#### [Required action A]
Answer these questions about the passage on tissue orientation:
(i) How many slides are shown in Figure 1?
(ii) According to the passage on tissue orientation, what do the mirror-image sections suggest was done to the tissue?
(iii) How is each section in Figure 3 placed on its slide?
#### [Required action B]
Rewrite the stretch of the passage on tissue orientation from "The third reason" through "of his/her work.", swapping "Figure 3" for "Figure 4".

#### [Quoted passage]

━━━━━━━━━━━━━━━━━━━━━━━━━━━━━━

Recently, I selected some immunohistochemistry cases from file to photograph, and I realized that some histotechnologists do not pay much attention to orientation of tissue on the slide. Each of the 20 slides seen in Figure 1 represents a serial section in a tumor-identification case. Note how the tissues are sometimes placed at the top, middle, or bottom of slide. Note also how the tissue has no standard orientation. It is placed sometimes horizontally, vertically, or diagonally. While there is nothing inherently unacceptable in inconsistent tissue placement, there are 3 reasons to avoid this practice.


The first reason is that it might not stain appropriately if the tissue section is placed too close to the label end, or too close to the edge, particularly if automated methods are used.


The second reason is that all sections will be examined under a microscope. A pathologist does not order special stains or immunohistochemistry for no reason. He/she is trying to identify something in a particular area of the tissue. When the tissue is randomly placed on the slide, it takes more time for the pathologist to find the appropriate area. Granted the pathologist should be bright enough to win this game of hide-and-seek, but why make it more difficult? Putting the section in the same location consistently is thoughtful, akin to holding the door open for someone.


In Figure 2a, the tissue is placed more centrally on the slide and initially appears more orderly. However, there was an isolated area of tumor which is shown by the curved black lines seen in Figure 2b. Note how varied the location of the black line is. A couple of the sections represent mirror images of the original H&E, suggesting that the tissue was placed face-down on the water bath before being picked up on a slide. That practice is considered unacceptable in all labs in which I have worked, and it calls into question the skill level of the tech performing the work.



The third reason to place tissue in a similar orientation on each slide is to demonstrate a higher level of skill and a true care for the field of histotechnology. When a technologist places the tissue on the slide the same way on multiple slides, it is clear that the orientation was done on purpose. Note in Figure 3 how not only is each section positioned centrally on the slide, but is also oriented similarly. In this case, it was very easy to find the exact area of interest microscopically on each slide.

Consistent orientation of tissues is a big plus for the person doing the microscopic interpretation, and is little inconvenience for the histotechnologist who cares about the appearance of his/her work.

━━━━━━━━━━━━━━━━━━━━━━━━━━━━━━

#### [Dataset entries]
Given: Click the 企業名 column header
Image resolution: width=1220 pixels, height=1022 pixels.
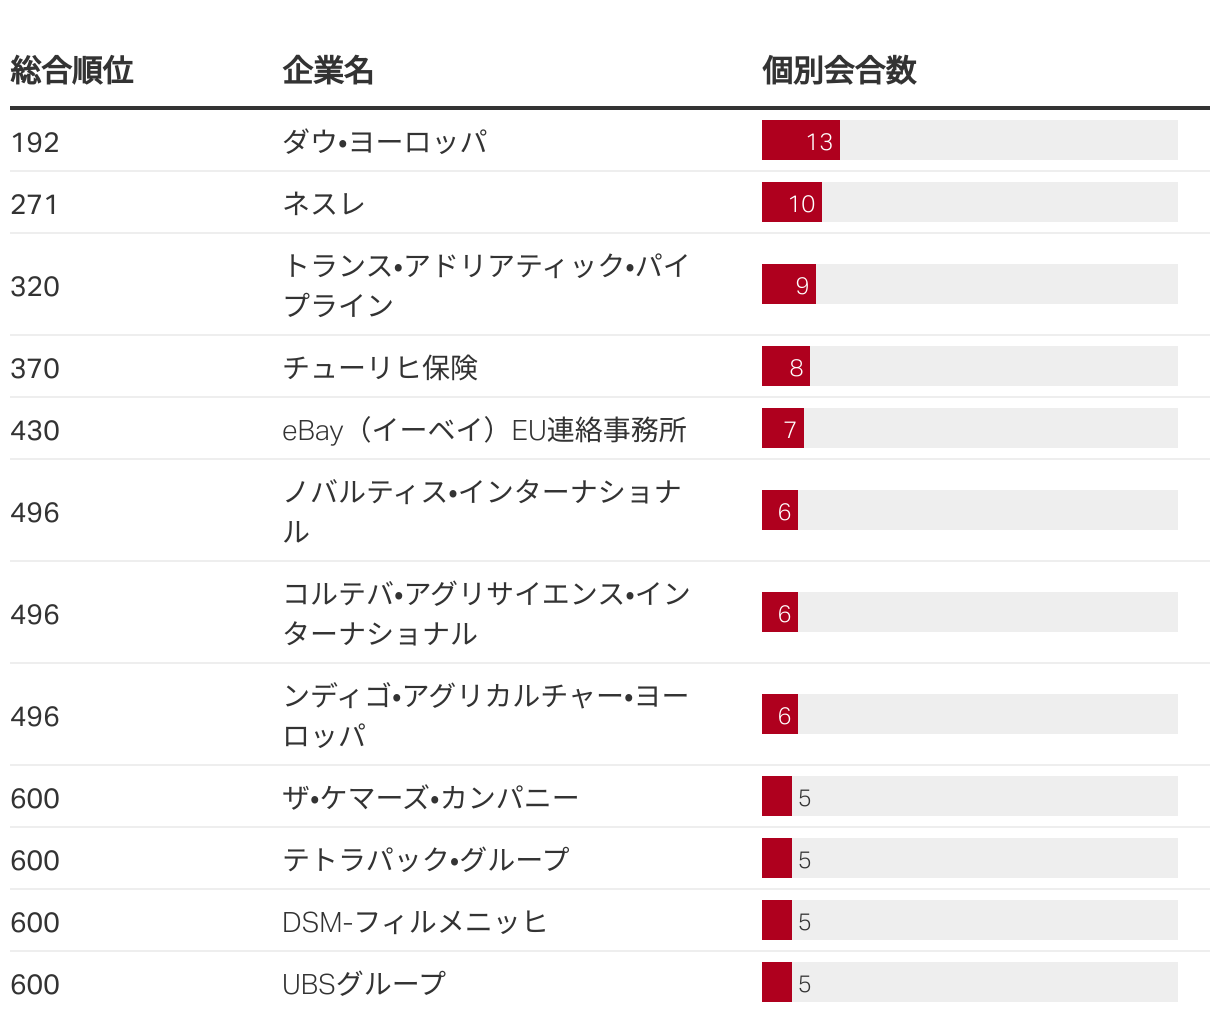Looking at the screenshot, I should (328, 71).
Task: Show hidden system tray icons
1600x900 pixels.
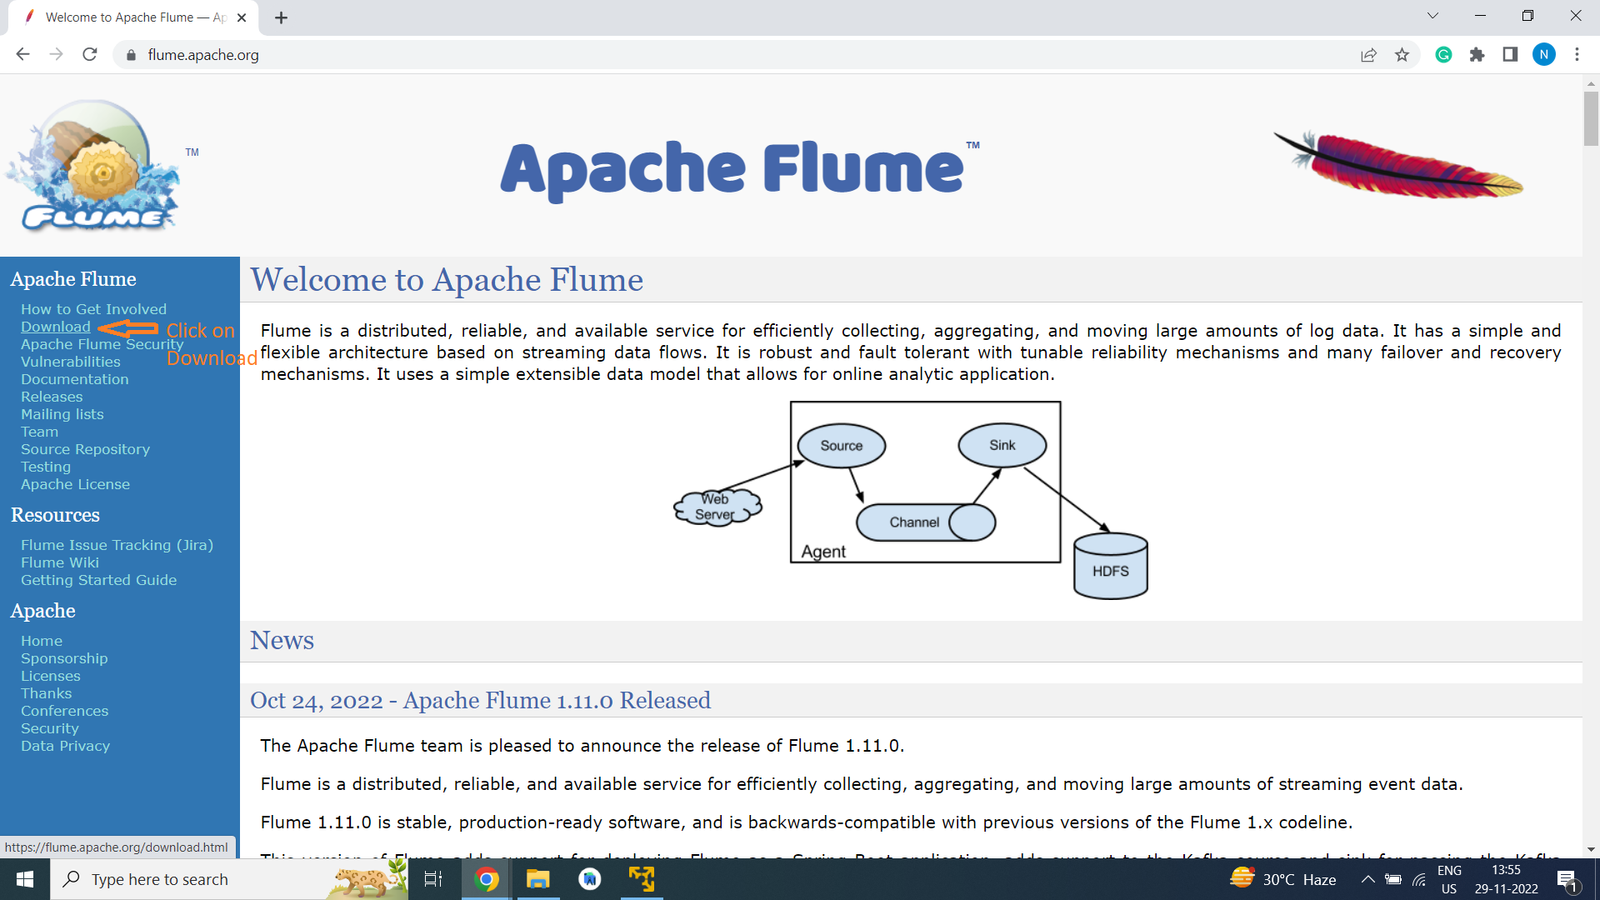Action: [1367, 879]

━━━━━━━━━━━━━━━━━━━━━━━━━━━━━━

#### [Exercise answer A]
(i) 20 slides.
(ii) The tissue was placed face-down on the water bath before being picked up on a slide.
(iii) Each section is positioned centrally on the slide and oriented similarly.

#### [Exercise answer B]
The third reason to place tissue in a similar orientation on each slide is to demonstrate a higher level of skill and a true care for the field of histotechnology. When a technologist places the tissue on the slide the same way on multiple slides, it is clear that the orientation was done on purpose. Note in Figure 4 how not only is each section positioned centrally on the slide, but is also oriented similarly. In this case, it was very easy to find the exact area of interest microscopically on each slide.

Consistent orientation of tissues is a big plus for the person doing the microscopic interpretation, and is little inconvenience for the histotechnologist who cares about the appearance of his/her work.